Бомгю обернулся и привалился к стене в ожидании. Два его одногруппника — оба русские. Обычно именно они приезжали раньше всех — их трио всегда пересекалось уже непосредственно возле аудитории или в кафетерии, если он был открыт.
— Ты сегодня раньше даже нас, куда торопился?
Бомгю не знает что отвечать. Он не торопился вообще. Наоборот даже успел задремать в автобусе.
— В тишине хотел побыть, но походу уже не судьба.
Колко с языка соскакивает, но его за это лишь по волосам отросшим треплют и за плечи приобнимают. Идут стенкой, чуть шатаясь. Говорят в основном эти же двое, Бомгю молчит и наушники сматывает. Да, они всё равно спутаются, как только попадут обратно в карман, но надежда умирает последней, ведь так?
— Ты вообще как, мелкий, не болит голова?
Спрашивает вполне серьёзно Волков (кликали его в универе из-за этого Волком, даже преподаватели) и вновь волосы ерошит. Бомгю сначала молчит и жмурится, а после поднимает взгляд на одногруппника.
— Не болит, я же пью таблетки.
Улыбается через силу. Не потому что не хочет — потому что врать нехорошо. Болит. Но не так, как себе обычно представляют люди. Болит пустотой. Болит в разрушении.
— Не забывай только.
С ним и не забудешь. Да со всеми в его группе не забудешь, если уж на то пошло. Больше него о нём же волнуются — то, чего Бомгю понять пока не дано, но он старается. Даже его мать не тревожится о нём так сильно, как абсолютно не родные ему люди, которых он даже по именам некоторых не знает.
— Ты, кстати, с Каем не списывался, он не скоро подкатит? — Как бы невзначай уточняет, а Бомгю злорадно хихикает и в плечо одногруппника лбом бодает.
— А чего сам не напишешь?
Волк на него злобно зыркнул, но ничего не сказал. Взгляд смягчился тут же. Он не мог злиться на Бомгю даже в шутку, тем более когда он его таким наглым образом подначивал. Сам свою слабость перед светлейшим существом в виде Кая осознаёт и до сих пор принять не может. Среди всех девчонок он выбрал самый неочевидный вариант. И путь к принятию собственной ориентации обещал быть таким же суровым, как мороз в Сибири. Но Бомгю, который прекрасно его понимал и был безопасной зоной с такими вопросами, всегда оставался рядом и помогал чем мог. Волков это ценил.
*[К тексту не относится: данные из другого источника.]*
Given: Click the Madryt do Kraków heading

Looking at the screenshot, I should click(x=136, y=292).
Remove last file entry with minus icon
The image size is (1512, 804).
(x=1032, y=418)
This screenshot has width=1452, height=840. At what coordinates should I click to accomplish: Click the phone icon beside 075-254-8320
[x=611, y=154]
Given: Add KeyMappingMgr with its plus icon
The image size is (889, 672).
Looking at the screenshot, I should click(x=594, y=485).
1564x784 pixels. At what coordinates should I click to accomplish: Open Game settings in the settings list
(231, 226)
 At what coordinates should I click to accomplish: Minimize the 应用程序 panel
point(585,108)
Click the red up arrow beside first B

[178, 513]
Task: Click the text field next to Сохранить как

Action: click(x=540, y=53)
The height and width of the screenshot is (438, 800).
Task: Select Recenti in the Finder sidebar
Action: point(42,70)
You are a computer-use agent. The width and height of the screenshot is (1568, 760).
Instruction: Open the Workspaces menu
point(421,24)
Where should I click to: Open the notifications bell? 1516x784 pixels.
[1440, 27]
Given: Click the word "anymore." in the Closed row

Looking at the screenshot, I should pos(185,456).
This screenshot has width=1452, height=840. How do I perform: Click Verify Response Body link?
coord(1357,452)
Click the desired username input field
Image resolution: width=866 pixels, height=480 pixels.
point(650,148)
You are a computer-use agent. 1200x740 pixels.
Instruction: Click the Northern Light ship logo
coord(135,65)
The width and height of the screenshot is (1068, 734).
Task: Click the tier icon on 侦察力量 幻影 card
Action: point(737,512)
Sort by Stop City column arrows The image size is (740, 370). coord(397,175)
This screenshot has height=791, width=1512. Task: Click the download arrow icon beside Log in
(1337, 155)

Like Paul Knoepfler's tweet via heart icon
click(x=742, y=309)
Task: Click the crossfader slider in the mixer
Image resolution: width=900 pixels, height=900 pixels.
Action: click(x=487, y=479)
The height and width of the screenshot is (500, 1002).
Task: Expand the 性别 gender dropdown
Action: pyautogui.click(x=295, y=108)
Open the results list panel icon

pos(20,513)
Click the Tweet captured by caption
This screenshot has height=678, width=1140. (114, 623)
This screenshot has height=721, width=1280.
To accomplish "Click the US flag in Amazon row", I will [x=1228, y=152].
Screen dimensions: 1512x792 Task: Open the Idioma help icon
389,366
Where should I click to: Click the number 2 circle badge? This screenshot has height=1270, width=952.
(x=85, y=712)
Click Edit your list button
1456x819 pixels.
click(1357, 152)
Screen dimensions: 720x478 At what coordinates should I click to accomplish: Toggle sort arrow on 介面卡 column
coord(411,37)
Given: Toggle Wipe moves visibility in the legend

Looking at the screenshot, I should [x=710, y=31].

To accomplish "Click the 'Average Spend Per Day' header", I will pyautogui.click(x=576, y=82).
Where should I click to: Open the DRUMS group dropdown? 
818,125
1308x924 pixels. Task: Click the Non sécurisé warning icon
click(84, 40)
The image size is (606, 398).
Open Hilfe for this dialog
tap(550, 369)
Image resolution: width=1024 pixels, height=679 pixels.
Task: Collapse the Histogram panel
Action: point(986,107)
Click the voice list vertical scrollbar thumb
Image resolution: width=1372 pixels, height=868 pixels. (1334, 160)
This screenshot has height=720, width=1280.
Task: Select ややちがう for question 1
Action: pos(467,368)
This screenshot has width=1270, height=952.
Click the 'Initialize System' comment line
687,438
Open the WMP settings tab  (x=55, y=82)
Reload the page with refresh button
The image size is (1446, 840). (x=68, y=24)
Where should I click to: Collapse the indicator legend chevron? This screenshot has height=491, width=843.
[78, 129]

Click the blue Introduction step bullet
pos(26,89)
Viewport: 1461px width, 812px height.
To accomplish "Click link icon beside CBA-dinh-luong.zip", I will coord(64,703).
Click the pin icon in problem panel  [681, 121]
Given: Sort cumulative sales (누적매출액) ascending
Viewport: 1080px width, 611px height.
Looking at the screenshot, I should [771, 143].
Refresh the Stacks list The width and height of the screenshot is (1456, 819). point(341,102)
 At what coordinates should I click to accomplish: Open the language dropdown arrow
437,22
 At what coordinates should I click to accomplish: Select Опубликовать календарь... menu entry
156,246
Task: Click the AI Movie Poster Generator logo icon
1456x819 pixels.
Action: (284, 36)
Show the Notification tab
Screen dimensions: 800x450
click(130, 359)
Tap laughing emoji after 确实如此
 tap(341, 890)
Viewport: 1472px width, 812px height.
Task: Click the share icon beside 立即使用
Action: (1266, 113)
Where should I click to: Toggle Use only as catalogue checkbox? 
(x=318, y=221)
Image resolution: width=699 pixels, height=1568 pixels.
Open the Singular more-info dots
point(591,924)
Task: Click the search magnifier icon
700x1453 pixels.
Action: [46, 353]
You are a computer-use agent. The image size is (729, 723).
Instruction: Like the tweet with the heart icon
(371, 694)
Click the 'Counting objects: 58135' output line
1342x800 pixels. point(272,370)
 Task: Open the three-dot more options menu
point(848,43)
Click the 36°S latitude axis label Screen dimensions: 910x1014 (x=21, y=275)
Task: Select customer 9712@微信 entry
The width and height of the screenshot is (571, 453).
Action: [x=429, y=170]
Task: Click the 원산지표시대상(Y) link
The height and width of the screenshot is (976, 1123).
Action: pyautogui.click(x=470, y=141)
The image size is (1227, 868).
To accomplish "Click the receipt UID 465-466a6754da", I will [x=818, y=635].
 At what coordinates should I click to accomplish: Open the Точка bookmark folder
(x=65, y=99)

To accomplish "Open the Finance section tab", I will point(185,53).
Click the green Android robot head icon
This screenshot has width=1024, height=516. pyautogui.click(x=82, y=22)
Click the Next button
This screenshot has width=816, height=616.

По выбритой почти под ёжик голове проводит чья-то совсем холодная после улицы рука. И Волк резко становится послушным псом. Кай, которого они только упоминали, проходит вперед и волны позитива источает. Бомгю знал, что Хюнину одногруппник нравился не меньше, он даже примерял один раз его фамилию вслух, из-за чего Бомгю сгибался от приступов смеха.
Кай Волков. Адаптация "Снежной королевы" была проёбана по всем фронтам.
— Бомгю-я, пойдём, я принёс тебе кое-что.
И руку ему тянет, ждёт, когда Чхве ухватится и улыбается хитро-хитро, когда получает то, чего хочет.
Они петляют между книжными полками под строгим присмотром злой с утра библиотекарши. Кай резко останавливается и на подушку-кресло падает. Рюкзак на колени ставит и ждёт, когда Бомгю рядом усядется. Из сумки вытягивается квадратная картонка с русскими надписями очень старой печати. Брови Чхве сначала съезжаются, а после взлетают чуть ли не до небес.
— Не может быть!
С места соскакивает и пластинку в руках дрожащих кружит. Он и мечтать о подобном не мог.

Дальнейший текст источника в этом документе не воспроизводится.